3. gleichzeitig auf das französische und niederländische Sprachgebiet: der Sprache des Gebietes, in dem die Angelegenheit ihren Ursprung hat,
 
4. gleichzeitig auf das französische und niederländische Sprachgebiet und auf Brüssel-Hauptstadt, wenn die Angelegenheit ihren Ursprung in einem der zwei ersten Gebiete hat: der Sprache dieses Gebietes,
 
5. gleichzeitig auf das französische und niederländische Sprachgebiet und auf Brüssel-Hauptstadt, wenn die Angelegenheit ihren Ursprung in letzterer hat: der nachstehend unter Buchstabe B) vorgeschriebenen Sprache,
 
6. ausschließlich auf Brüssel-Hauptstadt: der nachstehend unter Buchstabe B) vorgeschriebenen Sprache,
 
B) Wenn die Angelegenheit örtlich weder begrenzt noch begrenzbar ist:
 
1. wenn sie sich auf einen Bediensteten einer Dienststelle bezieht: der Sprache, in der dieser seine Zulassungsprüfung abgelegt hat oder, in Ermangelung einer solchen Prüfung, der Sprache der Gruppe, der der Betreffende aufgrund seiner Hauptsprache angehört,
 
2. wenn sie von einer Privatperson eingeleitet wurde: der Sprache, der diese Person sich bedient hat,
 
3. in allen anderen Fällen: der Sprache, in der der Bedienstete, dem die Angelegenheit anvertraut wird, seine Zulassungsprüfung abgelegt hat.

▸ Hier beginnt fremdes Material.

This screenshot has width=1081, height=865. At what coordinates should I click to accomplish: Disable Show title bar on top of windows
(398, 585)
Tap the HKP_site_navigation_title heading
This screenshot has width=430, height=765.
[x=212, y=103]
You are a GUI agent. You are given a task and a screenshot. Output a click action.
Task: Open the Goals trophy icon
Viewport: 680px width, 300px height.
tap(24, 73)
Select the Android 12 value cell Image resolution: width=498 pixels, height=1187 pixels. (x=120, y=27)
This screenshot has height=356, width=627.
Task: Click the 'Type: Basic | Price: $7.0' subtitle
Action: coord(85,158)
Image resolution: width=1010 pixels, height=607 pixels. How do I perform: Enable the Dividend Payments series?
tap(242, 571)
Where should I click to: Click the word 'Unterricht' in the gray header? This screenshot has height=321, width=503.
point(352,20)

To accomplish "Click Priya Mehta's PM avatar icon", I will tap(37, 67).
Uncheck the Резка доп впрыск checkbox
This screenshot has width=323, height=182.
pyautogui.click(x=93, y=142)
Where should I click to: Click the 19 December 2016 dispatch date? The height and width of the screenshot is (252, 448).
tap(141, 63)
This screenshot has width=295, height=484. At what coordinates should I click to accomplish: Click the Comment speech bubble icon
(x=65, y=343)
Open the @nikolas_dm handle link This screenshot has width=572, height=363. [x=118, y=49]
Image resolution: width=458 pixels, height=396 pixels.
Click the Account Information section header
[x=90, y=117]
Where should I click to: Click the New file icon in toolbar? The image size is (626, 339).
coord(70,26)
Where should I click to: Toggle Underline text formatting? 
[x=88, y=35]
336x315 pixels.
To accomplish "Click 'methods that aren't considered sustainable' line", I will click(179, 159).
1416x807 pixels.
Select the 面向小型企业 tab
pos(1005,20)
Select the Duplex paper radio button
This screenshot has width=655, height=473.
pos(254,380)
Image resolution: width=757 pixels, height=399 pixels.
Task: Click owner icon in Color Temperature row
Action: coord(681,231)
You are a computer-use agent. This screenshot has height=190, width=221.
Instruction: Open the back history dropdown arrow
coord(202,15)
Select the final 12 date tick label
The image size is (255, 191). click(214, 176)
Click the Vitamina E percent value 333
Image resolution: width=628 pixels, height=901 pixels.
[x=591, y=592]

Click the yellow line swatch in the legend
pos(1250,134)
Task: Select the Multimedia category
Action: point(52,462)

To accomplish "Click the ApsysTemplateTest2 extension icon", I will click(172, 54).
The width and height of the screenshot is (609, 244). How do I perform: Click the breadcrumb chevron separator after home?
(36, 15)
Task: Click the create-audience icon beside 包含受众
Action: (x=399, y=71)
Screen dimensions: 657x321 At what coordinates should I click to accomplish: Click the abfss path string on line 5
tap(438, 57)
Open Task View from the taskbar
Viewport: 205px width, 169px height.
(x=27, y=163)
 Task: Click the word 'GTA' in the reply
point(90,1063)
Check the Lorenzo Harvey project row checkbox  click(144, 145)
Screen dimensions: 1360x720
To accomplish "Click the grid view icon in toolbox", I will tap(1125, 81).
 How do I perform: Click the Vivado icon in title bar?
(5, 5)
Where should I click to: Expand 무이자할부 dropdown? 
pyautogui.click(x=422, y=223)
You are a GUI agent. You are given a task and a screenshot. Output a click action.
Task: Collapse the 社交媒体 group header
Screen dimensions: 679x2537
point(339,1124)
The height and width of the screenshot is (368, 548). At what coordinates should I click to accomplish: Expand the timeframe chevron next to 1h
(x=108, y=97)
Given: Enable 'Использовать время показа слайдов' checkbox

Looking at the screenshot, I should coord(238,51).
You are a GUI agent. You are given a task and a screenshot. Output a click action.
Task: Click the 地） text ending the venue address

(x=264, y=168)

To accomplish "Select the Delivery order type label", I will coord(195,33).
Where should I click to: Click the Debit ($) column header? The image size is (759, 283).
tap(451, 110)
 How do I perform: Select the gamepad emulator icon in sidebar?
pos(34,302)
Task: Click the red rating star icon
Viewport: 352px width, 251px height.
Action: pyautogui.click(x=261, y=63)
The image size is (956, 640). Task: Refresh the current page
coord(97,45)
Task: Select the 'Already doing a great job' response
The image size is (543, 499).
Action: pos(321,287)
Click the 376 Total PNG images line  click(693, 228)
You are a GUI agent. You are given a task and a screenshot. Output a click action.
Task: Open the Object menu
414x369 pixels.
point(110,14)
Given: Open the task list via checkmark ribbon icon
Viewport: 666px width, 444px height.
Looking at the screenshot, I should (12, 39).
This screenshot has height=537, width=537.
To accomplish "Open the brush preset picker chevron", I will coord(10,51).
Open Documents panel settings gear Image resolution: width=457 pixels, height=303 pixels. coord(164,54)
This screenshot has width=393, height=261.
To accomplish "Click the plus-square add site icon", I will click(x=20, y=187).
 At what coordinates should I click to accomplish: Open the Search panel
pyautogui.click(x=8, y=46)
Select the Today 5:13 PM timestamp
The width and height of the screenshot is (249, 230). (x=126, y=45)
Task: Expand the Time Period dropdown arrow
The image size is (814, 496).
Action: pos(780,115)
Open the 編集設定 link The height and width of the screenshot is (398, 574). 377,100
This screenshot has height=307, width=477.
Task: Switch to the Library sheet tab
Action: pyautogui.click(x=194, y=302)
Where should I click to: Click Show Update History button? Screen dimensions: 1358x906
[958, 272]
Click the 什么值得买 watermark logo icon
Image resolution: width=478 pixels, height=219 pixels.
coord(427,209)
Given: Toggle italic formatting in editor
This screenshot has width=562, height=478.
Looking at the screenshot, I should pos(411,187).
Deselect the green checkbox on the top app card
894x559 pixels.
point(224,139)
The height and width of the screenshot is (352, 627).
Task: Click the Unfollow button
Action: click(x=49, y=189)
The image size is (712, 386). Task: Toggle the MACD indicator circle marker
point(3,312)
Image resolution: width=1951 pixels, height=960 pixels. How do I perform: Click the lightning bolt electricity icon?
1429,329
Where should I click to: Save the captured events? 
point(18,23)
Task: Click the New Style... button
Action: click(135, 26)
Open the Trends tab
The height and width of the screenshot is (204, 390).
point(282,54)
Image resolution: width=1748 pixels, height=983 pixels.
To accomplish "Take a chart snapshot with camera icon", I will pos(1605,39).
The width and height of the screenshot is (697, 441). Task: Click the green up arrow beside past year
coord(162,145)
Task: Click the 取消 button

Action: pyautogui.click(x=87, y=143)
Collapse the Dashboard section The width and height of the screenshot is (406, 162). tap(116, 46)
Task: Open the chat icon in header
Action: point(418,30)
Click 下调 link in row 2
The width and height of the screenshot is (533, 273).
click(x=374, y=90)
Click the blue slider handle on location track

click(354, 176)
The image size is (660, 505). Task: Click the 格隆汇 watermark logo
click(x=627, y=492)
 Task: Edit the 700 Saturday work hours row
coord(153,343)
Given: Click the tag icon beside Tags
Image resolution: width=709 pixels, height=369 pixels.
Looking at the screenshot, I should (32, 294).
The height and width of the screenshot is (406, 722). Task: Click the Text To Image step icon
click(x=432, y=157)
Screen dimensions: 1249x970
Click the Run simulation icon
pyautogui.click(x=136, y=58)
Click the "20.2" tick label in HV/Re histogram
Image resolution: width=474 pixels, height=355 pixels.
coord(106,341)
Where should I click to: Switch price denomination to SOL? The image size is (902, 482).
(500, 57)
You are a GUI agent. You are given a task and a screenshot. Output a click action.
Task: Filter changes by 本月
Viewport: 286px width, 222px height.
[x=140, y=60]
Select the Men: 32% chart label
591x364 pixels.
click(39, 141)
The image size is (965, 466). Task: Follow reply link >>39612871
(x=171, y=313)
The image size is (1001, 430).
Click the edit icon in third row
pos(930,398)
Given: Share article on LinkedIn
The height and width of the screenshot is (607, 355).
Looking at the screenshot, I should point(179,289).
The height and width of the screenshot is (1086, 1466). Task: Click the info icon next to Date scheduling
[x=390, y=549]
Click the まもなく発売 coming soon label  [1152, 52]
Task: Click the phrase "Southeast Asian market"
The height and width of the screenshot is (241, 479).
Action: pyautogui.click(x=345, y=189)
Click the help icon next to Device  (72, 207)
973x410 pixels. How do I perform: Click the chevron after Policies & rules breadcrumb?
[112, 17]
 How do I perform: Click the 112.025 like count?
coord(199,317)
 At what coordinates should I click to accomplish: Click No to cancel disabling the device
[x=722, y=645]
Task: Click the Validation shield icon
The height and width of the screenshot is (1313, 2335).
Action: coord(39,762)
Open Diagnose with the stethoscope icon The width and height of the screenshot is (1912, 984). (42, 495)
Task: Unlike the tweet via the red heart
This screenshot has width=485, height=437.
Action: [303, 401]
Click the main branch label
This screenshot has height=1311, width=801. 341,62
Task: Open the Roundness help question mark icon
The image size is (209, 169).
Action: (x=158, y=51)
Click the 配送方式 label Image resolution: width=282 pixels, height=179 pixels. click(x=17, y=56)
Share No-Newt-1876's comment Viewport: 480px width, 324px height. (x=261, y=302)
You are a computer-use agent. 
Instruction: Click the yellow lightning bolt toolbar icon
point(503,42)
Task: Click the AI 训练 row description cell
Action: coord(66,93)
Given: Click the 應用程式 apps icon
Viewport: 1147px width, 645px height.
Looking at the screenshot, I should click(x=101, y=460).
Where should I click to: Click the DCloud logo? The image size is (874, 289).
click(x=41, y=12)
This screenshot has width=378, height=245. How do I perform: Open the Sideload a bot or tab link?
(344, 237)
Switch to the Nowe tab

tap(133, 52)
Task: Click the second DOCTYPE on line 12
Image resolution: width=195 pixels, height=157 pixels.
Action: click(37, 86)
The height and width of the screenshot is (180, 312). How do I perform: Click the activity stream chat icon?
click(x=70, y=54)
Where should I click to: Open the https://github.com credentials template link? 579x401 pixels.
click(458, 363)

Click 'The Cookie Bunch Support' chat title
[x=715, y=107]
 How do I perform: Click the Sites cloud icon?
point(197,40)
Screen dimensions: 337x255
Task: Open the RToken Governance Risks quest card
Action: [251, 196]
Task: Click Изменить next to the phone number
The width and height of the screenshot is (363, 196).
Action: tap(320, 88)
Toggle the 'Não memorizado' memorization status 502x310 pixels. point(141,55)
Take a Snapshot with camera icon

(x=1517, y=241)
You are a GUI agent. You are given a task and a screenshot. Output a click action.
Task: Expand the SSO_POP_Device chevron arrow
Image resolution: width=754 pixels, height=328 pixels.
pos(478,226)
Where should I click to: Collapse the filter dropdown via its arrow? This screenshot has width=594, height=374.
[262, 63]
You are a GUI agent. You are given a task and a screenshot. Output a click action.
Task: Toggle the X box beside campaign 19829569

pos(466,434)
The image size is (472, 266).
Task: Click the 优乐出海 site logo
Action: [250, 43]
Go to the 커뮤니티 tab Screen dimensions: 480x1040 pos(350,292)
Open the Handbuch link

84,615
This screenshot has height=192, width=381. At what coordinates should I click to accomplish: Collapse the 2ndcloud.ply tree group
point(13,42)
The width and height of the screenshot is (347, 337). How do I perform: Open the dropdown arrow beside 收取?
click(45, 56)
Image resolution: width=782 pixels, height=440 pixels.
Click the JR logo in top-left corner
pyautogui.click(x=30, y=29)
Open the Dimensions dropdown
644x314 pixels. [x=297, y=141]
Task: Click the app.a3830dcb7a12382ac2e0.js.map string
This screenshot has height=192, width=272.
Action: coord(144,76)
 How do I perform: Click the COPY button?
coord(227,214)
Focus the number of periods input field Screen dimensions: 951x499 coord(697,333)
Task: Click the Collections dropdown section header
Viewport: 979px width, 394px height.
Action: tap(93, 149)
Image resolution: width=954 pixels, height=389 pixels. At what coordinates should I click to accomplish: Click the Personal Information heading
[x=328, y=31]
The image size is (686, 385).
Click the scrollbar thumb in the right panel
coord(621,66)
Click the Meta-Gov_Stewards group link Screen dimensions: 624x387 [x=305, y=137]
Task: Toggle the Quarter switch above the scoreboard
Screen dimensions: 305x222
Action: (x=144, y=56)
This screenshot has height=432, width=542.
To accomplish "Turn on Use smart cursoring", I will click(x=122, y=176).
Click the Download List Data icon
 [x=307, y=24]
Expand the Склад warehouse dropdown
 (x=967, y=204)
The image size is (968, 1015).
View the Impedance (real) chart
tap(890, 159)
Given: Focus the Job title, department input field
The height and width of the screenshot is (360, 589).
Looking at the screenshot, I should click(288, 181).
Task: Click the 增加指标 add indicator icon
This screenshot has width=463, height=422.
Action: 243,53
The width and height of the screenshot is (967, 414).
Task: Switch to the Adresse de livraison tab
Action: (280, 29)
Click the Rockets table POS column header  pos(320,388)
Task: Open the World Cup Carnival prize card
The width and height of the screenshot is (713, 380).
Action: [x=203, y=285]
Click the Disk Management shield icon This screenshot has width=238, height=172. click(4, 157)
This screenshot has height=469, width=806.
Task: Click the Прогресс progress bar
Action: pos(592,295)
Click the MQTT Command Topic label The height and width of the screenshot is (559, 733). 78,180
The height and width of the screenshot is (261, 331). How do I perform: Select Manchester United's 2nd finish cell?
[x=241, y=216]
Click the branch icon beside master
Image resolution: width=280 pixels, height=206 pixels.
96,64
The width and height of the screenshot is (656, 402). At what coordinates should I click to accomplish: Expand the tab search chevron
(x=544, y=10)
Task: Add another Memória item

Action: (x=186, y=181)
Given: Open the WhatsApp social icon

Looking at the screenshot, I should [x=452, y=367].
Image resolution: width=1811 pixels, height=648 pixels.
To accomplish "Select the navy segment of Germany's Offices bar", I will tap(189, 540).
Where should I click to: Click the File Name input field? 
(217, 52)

Wenn dieser Bedienstete keine Zulassungsprüfung abgelegt hat, bedient er sich seiner Hauptsprache.
 
§ 2 - Dienstanweisungen und andere Anweisungen, die an das Personal gerichtet sind, und Formu­lare, die für den Innendienst bestimmt sind, werden in Französisch und in Niederländisch aufgesetzt.
 
§ 3 - Lokale Dienststellen von Brüssel-Hauptstadt bedienen sich in ihren Beziehungen mit Dienst­stellen des französischen oder des niederländischen Sprachgebietes der Sprache dieses Gebietes.
 
 
Art. 41 - § 1 - Zentrale Dienststellen bedienen sich in ihren Beziehungen mit Privatpersonen der­jenigen der drei Sprachen, die diese Privatpersonen benutzt haben."